Given text -
——

# Durham FM Launches



## Rocket Romano (Dec 5, 2005)

Durham FM has launched on 102.8

The countys first radio station it will be in direct competition with regionwide Emap owned Metro Radio, Century and Galaxy

Had a listen this morning. Some excellent new music played. Not too commercial

Worth a listen


----------



## chio (Dec 5, 2005)

It's part of The Local Radio Company, a group of some 30 local stations all with the same music policy and networked evening programming. They swallowed my local station a few years ago.


----------



## Rocket Romano (Dec 5, 2005)

I had no idea!

Its the company behind Sun FM as well (the Netto/Lidl or local North East radio)

Ah well...its still not Emap and doesn't pay Jo Whiley


----------



## chio (Dec 6, 2005)

Don't get me wrong, I quite like the music on my local TLRC station. They've really tried to keep it local in daytimes too, with outside broadcasts from local events and presenters who know the area broadcasting local news stories. But I don't like the national rubbish they broadcast in the evenings or the way I can just hear what's essentially a copy of my local station if I go up to the NE, down to the south coast or wherever. 

Galaxy's utter drivel, but the Emap stations seem to be regaining their own local identities these days too.


----------

——

What to work on -
A) Render this sentence from the Durham FM thread in French: "They swallowed my local station a few years ago."
B) For each statement, answer yes or no according to the Durham FM thread, and quote the words that decide it. (i) Durham FM broadcasts on 102.8. (ii) The Local Radio Company consists of about 30 local stations. (iii) Each station in The Local Radio Company produces its own evening programming.
The records after the Durham FM thread play no part in the work on it.

——

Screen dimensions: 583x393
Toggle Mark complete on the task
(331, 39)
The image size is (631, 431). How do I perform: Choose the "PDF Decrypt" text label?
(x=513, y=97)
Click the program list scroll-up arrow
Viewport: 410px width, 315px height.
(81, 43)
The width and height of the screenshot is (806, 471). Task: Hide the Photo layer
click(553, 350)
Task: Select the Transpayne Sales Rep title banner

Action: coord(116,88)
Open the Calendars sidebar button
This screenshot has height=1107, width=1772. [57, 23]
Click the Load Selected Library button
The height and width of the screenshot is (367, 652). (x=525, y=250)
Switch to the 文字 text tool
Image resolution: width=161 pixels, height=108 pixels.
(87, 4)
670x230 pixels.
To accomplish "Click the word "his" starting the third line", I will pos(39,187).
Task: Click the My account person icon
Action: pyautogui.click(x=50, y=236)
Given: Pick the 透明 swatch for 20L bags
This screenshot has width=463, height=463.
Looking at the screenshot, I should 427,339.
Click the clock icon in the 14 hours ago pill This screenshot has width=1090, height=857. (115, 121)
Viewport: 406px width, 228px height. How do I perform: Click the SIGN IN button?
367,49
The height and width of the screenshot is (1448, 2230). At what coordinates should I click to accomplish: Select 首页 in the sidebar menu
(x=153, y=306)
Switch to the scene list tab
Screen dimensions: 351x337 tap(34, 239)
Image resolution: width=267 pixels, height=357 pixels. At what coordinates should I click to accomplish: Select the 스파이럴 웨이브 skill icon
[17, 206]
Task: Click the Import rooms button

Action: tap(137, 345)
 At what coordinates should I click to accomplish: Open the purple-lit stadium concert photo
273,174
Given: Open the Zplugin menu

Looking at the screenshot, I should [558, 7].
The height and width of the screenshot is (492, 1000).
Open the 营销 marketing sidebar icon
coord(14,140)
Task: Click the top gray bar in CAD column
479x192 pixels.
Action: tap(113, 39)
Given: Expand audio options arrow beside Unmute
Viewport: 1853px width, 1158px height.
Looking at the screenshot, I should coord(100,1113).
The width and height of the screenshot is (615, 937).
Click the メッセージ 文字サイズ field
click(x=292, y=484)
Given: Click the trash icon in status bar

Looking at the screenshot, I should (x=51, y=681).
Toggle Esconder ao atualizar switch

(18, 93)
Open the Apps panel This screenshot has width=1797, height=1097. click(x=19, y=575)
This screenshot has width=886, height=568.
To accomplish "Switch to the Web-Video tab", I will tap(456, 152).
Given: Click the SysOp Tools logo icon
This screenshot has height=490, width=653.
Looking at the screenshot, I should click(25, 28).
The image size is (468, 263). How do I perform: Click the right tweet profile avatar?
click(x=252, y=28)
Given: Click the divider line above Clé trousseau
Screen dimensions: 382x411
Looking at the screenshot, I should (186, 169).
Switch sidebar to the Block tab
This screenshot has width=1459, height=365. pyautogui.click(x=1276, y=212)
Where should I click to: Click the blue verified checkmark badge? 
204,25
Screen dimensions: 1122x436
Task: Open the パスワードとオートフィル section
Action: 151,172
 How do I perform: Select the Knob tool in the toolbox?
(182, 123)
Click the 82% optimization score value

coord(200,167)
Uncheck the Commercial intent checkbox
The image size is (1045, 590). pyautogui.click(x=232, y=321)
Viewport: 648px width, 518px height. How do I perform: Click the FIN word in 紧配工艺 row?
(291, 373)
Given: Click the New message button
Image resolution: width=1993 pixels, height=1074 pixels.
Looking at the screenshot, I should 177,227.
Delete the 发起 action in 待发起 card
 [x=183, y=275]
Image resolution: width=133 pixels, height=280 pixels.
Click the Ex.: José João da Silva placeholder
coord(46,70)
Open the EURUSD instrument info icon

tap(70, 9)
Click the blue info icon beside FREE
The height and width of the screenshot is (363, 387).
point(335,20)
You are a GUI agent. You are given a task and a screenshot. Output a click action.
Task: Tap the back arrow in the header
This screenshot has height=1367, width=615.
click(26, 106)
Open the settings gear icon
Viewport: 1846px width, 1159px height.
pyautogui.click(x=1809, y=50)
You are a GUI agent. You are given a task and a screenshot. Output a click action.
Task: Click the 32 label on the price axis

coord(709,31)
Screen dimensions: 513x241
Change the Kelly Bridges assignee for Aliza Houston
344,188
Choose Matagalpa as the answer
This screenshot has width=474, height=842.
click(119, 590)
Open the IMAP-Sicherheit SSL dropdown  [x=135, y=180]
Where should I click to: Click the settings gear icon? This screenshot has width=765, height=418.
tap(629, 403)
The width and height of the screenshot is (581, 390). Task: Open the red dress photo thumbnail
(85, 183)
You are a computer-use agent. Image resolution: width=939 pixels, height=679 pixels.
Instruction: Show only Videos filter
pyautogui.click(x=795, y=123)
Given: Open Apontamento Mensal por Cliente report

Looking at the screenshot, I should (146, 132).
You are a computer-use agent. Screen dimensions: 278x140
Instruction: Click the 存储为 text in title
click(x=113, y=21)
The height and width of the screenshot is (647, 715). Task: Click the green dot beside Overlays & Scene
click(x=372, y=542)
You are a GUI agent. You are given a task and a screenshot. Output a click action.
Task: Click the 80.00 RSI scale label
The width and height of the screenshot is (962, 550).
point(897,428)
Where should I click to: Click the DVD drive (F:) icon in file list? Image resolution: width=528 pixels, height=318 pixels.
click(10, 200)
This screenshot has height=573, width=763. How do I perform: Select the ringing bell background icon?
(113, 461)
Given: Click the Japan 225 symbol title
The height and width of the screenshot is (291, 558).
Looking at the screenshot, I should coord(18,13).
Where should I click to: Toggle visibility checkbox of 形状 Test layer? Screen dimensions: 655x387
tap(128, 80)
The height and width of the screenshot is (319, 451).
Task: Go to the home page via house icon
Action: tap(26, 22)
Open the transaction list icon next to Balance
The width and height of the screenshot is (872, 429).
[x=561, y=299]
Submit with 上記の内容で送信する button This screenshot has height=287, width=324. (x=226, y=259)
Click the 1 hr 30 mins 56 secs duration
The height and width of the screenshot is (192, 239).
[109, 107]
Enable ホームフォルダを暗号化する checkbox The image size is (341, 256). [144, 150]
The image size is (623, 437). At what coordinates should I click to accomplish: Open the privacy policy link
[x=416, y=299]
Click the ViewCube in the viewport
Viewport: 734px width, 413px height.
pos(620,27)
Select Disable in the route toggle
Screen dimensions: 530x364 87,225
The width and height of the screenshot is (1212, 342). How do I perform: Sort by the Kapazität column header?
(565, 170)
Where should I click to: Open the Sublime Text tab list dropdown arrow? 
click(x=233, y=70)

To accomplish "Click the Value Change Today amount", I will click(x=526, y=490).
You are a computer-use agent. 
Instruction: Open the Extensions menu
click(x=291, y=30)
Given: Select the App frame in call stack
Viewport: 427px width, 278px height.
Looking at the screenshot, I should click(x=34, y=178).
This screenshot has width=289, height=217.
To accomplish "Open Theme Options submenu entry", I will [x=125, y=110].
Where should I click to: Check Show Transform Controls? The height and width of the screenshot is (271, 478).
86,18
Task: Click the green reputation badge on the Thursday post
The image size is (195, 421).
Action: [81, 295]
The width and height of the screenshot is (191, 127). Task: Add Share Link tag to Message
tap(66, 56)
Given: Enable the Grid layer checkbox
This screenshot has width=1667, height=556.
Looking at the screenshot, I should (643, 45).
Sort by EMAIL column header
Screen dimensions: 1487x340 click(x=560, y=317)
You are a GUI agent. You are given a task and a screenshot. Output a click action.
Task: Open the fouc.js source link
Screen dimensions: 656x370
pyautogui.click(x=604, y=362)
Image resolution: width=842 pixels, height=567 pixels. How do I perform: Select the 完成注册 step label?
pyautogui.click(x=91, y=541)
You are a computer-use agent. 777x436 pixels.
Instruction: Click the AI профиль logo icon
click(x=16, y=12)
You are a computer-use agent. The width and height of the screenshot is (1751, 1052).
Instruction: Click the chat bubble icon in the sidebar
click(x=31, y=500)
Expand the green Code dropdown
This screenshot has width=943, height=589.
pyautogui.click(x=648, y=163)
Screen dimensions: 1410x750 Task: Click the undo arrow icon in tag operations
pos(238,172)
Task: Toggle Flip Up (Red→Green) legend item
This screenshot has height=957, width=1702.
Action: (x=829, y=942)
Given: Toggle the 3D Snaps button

——

Solutions to each task -
A) Ils ont absorbé ma station locale il y a quelques années.

B)
(i) Yes: "Durham FM has launched on 102.8"
(ii) Yes: "a group of some 30 local stations"
(iii) No: "networked evening programming"